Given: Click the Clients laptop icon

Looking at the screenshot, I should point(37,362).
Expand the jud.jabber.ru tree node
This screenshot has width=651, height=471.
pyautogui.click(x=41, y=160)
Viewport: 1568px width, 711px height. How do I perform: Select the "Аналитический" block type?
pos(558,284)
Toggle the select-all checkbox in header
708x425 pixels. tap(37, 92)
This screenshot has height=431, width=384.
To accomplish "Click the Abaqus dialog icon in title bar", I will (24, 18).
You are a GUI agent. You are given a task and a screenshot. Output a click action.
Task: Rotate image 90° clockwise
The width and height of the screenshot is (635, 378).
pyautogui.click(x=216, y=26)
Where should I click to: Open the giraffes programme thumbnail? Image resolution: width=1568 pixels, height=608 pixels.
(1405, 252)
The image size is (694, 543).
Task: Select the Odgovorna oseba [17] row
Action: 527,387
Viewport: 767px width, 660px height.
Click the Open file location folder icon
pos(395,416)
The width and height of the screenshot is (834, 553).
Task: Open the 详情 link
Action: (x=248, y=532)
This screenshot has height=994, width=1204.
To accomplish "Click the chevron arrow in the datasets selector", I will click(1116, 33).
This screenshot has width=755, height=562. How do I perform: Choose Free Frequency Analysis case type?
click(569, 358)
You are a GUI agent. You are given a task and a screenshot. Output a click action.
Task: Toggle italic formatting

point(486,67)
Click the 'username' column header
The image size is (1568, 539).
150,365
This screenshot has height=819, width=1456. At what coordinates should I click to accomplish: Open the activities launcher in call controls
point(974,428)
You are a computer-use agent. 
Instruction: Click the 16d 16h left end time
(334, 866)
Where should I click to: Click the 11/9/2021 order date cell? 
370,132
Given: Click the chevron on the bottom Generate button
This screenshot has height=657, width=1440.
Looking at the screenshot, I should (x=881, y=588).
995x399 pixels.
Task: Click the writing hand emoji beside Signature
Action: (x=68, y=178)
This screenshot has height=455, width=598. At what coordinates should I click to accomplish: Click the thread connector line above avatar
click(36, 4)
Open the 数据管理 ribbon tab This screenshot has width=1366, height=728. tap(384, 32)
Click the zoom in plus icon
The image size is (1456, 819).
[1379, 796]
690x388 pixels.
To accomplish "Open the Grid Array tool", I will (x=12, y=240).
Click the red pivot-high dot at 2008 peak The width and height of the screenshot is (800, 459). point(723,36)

::::::::::

Output every line of the items above without any changes.

## [Task answer]
Given: Click the Clients laptop icon

Looking at the screenshot, I should point(37,362).
Expand the jud.jabber.ru tree node
This screenshot has width=651, height=471.
pyautogui.click(x=41, y=160)
Viewport: 1568px width, 711px height. How do I perform: Select the "Аналитический" block type?
pos(558,284)
Toggle the select-all checkbox in header
708x425 pixels. tap(37, 92)
This screenshot has height=431, width=384.
To accomplish "Click the Abaqus dialog icon in title bar", I will (24, 18).
You are a GUI agent. You are given a task and a screenshot. Output a click action.
Task: Rotate image 90° clockwise
The width and height of the screenshot is (635, 378).
pyautogui.click(x=216, y=26)
Where should I click to: Open the giraffes programme thumbnail? Image resolution: width=1568 pixels, height=608 pixels.
(1405, 252)
The image size is (694, 543).
Task: Select the Odgovorna oseba [17] row
Action: 527,387
Viewport: 767px width, 660px height.
Click the Open file location folder icon
pos(395,416)
The width and height of the screenshot is (834, 553).
Task: Open the 详情 link
Action: (x=248, y=532)
This screenshot has height=994, width=1204.
To accomplish "Click the chevron arrow in the datasets selector", I will click(1116, 33).
This screenshot has width=755, height=562. How do I perform: Choose Free Frequency Analysis case type?
click(569, 358)
You are a GUI agent. You are given a task and a screenshot. Output a click action.
Task: Toggle italic formatting

point(486,67)
Click the 'username' column header
The image size is (1568, 539).
150,365
This screenshot has height=819, width=1456. At what coordinates should I click to accomplish: Open the activities launcher in call controls
point(974,428)
You are a computer-use agent. 
Instruction: Click the 16d 16h left end time
(334, 866)
Where should I click to: Click the 11/9/2021 order date cell? 
370,132
Given: Click the chevron on the bottom Generate button
This screenshot has height=657, width=1440.
Looking at the screenshot, I should (x=881, y=588).
995x399 pixels.
Task: Click the writing hand emoji beside Signature
Action: (x=68, y=178)
This screenshot has height=455, width=598. At what coordinates should I click to accomplish: Click the thread connector line above avatar
click(36, 4)
Open the 数据管理 ribbon tab This screenshot has width=1366, height=728. tap(384, 32)
Click the zoom in plus icon
The image size is (1456, 819).
[1379, 796]
690x388 pixels.
To accomplish "Open the Grid Array tool", I will (x=12, y=240).
Click the red pivot-high dot at 2008 peak The width and height of the screenshot is (800, 459). point(723,36)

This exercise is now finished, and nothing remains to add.